## Task details:
Please retype all the records below exactly as they read.

## Records supplied:

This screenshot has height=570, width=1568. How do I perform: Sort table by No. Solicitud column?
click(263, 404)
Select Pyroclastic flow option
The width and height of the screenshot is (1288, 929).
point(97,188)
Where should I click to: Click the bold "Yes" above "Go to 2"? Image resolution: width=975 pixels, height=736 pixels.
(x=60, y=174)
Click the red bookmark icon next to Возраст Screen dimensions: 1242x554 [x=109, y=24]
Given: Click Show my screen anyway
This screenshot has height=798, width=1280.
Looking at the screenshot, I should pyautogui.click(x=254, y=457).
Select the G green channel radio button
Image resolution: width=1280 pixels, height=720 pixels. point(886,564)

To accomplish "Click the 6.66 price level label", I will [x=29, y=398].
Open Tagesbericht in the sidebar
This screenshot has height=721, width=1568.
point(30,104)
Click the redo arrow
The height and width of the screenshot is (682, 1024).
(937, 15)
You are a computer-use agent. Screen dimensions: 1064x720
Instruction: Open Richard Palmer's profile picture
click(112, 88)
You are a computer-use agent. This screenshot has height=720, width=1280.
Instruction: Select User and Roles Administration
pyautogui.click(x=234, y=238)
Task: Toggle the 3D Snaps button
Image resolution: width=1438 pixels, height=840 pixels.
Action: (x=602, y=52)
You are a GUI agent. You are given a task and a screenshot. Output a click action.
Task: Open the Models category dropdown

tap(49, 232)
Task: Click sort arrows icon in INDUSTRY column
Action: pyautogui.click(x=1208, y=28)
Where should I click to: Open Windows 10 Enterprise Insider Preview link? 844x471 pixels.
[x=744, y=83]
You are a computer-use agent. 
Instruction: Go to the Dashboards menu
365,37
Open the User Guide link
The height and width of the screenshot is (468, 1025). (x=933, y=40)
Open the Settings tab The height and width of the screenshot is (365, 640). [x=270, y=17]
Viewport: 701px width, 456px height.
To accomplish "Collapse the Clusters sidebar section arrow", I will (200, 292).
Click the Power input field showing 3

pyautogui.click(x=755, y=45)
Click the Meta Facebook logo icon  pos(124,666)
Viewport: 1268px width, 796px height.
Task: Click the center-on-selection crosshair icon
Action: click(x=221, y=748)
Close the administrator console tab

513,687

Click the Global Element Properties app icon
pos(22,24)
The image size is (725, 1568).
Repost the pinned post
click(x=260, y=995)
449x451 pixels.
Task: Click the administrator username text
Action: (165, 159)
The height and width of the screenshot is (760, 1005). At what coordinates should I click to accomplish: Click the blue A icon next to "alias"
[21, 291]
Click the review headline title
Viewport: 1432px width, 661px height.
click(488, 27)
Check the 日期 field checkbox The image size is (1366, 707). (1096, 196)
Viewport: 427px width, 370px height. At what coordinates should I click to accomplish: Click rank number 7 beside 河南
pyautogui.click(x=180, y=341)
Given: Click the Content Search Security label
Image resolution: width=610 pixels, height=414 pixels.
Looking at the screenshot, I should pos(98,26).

## Completed task:
This screenshot has height=570, width=1568. How do I perform: Sort table by No. Solicitud column?
click(263, 404)
Select Pyroclastic flow option
The width and height of the screenshot is (1288, 929).
point(97,188)
Where should I click to: Click the bold "Yes" above "Go to 2"? Image resolution: width=975 pixels, height=736 pixels.
(x=60, y=174)
Click the red bookmark icon next to Возраст Screen dimensions: 1242x554 [x=109, y=24]
Given: Click Show my screen anyway
This screenshot has height=798, width=1280.
Looking at the screenshot, I should pyautogui.click(x=254, y=457).
Select the G green channel radio button
Image resolution: width=1280 pixels, height=720 pixels. point(886,564)

To accomplish "Click the 6.66 price level label", I will [x=29, y=398].
Open Tagesbericht in the sidebar
This screenshot has height=721, width=1568.
point(30,104)
Click the redo arrow
The height and width of the screenshot is (682, 1024).
(937, 15)
You are a computer-use agent. Screen dimensions: 1064x720
Instruction: Open Richard Palmer's profile picture
click(112, 88)
You are a computer-use agent. This screenshot has height=720, width=1280.
Instruction: Select User and Roles Administration
pyautogui.click(x=234, y=238)
Task: Toggle the 3D Snaps button
Image resolution: width=1438 pixels, height=840 pixels.
Action: (x=602, y=52)
You are a GUI agent. You are given a task and a screenshot. Output a click action.
Task: Open the Models category dropdown

tap(49, 232)
Task: Click sort arrows icon in INDUSTRY column
Action: pyautogui.click(x=1208, y=28)
Where should I click to: Open Windows 10 Enterprise Insider Preview link? 844x471 pixels.
[x=744, y=83]
You are a computer-use agent. 
Instruction: Go to the Dashboards menu
365,37
Open the User Guide link
The height and width of the screenshot is (468, 1025). (x=933, y=40)
Open the Settings tab The height and width of the screenshot is (365, 640). [x=270, y=17]
Viewport: 701px width, 456px height.
To accomplish "Collapse the Clusters sidebar section arrow", I will (200, 292).
Click the Power input field showing 3

pyautogui.click(x=755, y=45)
Click the Meta Facebook logo icon  pos(124,666)
Viewport: 1268px width, 796px height.
Task: Click the center-on-selection crosshair icon
Action: click(x=221, y=748)
Close the administrator console tab

513,687

Click the Global Element Properties app icon
pos(22,24)
The image size is (725, 1568).
Repost the pinned post
click(x=260, y=995)
449x451 pixels.
Task: Click the administrator username text
Action: (165, 159)
The height and width of the screenshot is (760, 1005). At what coordinates should I click to accomplish: Click the blue A icon next to "alias"
[21, 291]
Click the review headline title
Viewport: 1432px width, 661px height.
click(488, 27)
Check the 日期 field checkbox The image size is (1366, 707). (1096, 196)
Viewport: 427px width, 370px height. At what coordinates should I click to accomplish: Click rank number 7 beside 河南
pyautogui.click(x=180, y=341)
Given: Click the Content Search Security label
Image resolution: width=610 pixels, height=414 pixels.
Looking at the screenshot, I should pos(98,26).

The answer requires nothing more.